Looking Back at Summer Reading

by Laura Bloxham

When I was in grade school I lived for summer reading programs at the local library. If I read so many books or so many pages, I could qualify for prizes. Usually the top prize was a ride through town on a fire engine. I qualified for that prize after the first month.

When I was in junior high school I looked forward to reading in bed all day, reading classics with big classic stickers on the spine. I read Crime and Punishment and Mansfield Park until my eyes were bleary. Then I’d put a sweatshirt over my nightgown to make myself presentable for supper with my family.

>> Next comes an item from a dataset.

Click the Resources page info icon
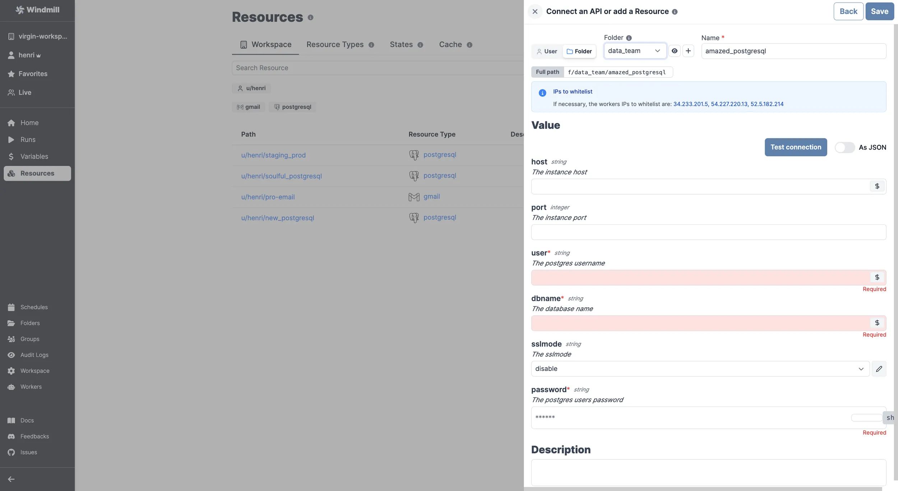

In my adult years I’ve had various summer reading plans. During my college summers, I read Faulkner novels. For ten years or so I read Dickens novels. Of course I read many other books as well.

Because most of my life has been governed by the academic year, I start collecting books in February. These books are my companions, stacked next to me on the couch. They give me hope that I’ll be able to finish my semester’s work and have leisure to read.

This summer, the first book I read was Anne Tyler’s A Spool of Blue Thread. I have adored Anne Tyler ever since Dinner at the Homesick Restaurant. Was it Ladder of Years where a middle-aged woman, sick of her life and burdens, runs away from home? She starts over with a new identity. There is no way to convey the humor and the depth of understanding Tyler presents in her novels. I love the quirky jobs and occupations—the travel writer in Accidental Tourist who does not travel himself—together with gritty family relationships. I am a better person for knowing the pain and redemption in Saint Maybe.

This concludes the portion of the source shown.